■ What is expected: Go through the material and return every line that contains the string "panel".

■ Extracted information:
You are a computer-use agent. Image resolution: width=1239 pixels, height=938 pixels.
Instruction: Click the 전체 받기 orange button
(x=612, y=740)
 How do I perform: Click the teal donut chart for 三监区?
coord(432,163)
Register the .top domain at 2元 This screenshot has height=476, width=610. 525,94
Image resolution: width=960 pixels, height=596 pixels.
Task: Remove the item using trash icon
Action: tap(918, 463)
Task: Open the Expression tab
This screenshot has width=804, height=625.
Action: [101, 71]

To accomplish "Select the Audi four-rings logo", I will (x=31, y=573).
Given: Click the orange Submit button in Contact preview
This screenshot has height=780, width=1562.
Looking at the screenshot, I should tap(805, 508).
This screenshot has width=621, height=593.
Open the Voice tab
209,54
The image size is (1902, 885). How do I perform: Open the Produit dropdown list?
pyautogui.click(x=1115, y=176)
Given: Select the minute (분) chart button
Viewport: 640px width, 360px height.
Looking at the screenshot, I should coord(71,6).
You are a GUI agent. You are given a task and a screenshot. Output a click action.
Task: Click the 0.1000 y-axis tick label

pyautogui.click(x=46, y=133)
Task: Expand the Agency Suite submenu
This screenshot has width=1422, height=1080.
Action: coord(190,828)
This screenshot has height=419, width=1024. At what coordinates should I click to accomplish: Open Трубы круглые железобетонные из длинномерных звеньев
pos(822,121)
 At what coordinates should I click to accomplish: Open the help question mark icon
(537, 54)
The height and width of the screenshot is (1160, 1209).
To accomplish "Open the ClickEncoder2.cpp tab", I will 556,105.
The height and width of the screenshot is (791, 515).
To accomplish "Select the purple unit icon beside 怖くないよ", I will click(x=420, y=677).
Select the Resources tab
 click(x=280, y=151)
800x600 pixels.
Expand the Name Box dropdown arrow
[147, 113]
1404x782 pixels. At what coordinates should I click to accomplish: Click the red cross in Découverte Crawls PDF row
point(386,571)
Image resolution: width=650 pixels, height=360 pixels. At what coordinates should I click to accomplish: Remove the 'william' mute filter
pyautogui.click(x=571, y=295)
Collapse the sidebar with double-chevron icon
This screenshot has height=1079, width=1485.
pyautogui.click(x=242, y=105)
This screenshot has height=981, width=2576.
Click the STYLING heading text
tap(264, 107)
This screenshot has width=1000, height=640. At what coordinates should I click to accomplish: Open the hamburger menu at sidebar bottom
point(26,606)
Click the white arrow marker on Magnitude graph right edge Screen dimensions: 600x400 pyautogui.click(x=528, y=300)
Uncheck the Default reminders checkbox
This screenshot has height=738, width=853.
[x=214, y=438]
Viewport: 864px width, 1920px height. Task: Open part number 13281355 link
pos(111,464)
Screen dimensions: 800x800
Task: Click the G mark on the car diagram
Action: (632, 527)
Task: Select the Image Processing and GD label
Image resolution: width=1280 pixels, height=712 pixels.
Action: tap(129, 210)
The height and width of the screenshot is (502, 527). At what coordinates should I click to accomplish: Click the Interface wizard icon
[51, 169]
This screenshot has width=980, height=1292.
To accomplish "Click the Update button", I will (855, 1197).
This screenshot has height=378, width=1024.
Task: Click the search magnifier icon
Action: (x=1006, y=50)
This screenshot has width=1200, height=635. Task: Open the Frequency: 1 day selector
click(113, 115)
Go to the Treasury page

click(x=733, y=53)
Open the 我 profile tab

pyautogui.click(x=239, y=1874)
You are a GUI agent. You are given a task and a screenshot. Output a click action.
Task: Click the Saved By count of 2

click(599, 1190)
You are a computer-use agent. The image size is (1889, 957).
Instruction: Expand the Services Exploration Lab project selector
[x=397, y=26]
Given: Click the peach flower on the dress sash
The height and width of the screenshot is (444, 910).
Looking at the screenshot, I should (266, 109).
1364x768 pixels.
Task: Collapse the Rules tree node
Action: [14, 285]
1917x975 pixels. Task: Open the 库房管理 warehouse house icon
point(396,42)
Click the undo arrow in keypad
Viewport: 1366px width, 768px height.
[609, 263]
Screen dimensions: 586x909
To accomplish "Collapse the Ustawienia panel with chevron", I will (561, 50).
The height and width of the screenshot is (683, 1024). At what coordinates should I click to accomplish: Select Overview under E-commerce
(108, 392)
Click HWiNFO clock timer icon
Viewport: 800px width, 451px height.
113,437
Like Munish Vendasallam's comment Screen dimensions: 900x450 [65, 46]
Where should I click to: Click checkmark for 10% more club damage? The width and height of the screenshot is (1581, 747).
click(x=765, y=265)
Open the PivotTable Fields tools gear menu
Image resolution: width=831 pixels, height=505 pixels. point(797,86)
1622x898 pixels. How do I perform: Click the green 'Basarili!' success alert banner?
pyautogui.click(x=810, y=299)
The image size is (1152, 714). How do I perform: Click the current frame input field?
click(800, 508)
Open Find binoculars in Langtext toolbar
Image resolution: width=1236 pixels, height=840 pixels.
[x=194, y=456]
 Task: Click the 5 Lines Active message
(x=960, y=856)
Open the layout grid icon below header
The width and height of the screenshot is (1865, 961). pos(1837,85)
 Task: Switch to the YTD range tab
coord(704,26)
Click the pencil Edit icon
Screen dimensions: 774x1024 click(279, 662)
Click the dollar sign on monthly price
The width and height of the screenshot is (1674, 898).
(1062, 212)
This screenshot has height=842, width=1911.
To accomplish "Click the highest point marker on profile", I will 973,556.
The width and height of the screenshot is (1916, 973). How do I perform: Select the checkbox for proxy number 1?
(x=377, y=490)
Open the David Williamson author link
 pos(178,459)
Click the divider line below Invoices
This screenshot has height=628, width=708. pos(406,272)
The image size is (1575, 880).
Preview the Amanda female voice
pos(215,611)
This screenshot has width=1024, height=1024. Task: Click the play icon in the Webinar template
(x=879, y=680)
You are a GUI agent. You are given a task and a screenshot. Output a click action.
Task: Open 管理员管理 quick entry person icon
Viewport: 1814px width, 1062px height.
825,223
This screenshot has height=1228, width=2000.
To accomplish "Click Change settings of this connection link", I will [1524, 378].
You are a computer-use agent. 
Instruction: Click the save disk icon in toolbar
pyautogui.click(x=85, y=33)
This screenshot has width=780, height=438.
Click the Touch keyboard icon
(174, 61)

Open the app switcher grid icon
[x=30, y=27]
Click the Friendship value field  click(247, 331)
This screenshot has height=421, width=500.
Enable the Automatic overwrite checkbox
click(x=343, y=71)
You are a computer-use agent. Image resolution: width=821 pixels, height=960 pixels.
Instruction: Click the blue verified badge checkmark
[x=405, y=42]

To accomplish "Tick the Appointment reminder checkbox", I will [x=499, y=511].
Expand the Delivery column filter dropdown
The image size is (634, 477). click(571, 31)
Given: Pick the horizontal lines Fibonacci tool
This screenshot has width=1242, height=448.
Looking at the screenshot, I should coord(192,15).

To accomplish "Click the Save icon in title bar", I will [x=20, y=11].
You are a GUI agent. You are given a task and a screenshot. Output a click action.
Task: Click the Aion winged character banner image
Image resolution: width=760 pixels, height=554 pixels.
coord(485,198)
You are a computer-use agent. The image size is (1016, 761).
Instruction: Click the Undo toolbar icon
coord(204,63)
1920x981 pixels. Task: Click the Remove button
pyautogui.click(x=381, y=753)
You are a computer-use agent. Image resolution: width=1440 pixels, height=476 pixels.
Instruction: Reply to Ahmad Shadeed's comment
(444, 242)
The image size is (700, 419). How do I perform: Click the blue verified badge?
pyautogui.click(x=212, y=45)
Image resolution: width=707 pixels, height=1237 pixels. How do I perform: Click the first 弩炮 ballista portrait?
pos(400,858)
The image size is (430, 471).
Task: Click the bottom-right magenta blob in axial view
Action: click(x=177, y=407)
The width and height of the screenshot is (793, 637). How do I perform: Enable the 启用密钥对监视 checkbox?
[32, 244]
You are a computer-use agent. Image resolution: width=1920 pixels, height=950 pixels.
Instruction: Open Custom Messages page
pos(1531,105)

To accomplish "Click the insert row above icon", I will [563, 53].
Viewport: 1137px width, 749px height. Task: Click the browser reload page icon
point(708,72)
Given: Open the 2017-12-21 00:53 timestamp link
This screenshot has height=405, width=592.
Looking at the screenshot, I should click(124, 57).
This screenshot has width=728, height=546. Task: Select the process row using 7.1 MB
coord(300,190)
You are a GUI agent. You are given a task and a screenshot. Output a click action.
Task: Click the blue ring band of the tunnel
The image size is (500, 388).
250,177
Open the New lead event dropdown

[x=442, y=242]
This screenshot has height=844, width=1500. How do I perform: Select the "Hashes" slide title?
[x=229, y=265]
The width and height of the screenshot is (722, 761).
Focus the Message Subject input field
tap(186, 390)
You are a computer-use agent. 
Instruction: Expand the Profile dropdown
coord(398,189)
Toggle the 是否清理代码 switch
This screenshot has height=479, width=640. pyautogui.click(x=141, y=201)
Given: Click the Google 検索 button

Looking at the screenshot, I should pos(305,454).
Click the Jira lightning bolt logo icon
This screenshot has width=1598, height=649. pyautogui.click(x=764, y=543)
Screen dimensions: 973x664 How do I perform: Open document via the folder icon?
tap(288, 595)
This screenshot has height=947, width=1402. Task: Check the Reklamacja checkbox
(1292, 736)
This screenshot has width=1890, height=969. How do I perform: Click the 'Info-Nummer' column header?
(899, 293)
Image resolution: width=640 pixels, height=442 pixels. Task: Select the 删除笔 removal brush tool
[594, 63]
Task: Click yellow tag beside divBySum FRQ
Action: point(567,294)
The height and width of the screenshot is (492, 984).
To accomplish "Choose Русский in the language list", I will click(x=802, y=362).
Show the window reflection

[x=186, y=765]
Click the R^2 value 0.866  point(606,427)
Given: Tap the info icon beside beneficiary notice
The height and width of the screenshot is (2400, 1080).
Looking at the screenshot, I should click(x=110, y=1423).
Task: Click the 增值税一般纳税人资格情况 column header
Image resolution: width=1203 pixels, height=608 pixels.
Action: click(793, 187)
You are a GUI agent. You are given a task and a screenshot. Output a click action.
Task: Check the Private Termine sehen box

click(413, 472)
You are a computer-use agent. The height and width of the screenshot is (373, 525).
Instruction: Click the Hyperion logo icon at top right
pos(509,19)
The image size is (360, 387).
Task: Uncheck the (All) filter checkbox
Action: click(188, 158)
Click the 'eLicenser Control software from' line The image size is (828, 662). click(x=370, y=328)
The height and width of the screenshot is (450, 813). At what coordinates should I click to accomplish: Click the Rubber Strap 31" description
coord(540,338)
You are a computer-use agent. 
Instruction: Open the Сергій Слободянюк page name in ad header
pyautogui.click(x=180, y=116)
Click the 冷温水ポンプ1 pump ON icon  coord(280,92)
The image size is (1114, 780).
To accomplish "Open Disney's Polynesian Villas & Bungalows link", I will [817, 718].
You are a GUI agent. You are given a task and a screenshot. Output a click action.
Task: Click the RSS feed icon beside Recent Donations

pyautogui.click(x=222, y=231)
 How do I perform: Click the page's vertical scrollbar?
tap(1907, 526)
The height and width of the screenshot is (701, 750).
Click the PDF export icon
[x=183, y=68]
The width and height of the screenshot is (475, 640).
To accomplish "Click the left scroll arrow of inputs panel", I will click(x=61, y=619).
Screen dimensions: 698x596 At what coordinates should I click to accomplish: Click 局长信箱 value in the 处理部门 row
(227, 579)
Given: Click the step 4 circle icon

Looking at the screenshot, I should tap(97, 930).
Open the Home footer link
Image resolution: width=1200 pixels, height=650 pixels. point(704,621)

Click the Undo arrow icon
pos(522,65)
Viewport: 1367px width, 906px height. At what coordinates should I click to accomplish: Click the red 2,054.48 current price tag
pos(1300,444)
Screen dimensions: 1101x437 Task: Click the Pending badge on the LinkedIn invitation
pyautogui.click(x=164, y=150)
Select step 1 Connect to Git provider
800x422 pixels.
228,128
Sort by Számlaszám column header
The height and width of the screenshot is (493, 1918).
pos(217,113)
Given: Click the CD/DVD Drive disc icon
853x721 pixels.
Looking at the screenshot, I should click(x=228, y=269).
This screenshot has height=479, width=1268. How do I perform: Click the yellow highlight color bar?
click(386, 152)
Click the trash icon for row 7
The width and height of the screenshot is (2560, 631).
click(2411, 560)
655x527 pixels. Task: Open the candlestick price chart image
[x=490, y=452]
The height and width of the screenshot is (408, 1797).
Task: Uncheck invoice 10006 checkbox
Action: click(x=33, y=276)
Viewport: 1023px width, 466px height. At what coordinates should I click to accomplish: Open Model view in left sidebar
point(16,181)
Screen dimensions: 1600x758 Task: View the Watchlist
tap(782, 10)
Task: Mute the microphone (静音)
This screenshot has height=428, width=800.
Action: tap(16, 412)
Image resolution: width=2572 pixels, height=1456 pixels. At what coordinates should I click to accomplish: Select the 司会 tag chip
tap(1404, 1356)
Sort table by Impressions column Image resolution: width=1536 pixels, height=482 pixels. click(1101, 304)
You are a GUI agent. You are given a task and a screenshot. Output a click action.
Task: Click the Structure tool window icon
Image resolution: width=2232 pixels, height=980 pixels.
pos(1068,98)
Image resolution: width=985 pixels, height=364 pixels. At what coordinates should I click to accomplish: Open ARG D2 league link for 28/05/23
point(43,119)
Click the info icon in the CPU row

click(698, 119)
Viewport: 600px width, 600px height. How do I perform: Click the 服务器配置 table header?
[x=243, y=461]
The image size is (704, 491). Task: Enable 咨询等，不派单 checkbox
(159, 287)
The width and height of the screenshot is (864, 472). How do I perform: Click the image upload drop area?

■ Answer section:
To accomplish "Collapse the Ustawienia panel with chevron", I will (561, 50).
To accomplish "Click the left scroll arrow of inputs panel", I will click(x=61, y=619).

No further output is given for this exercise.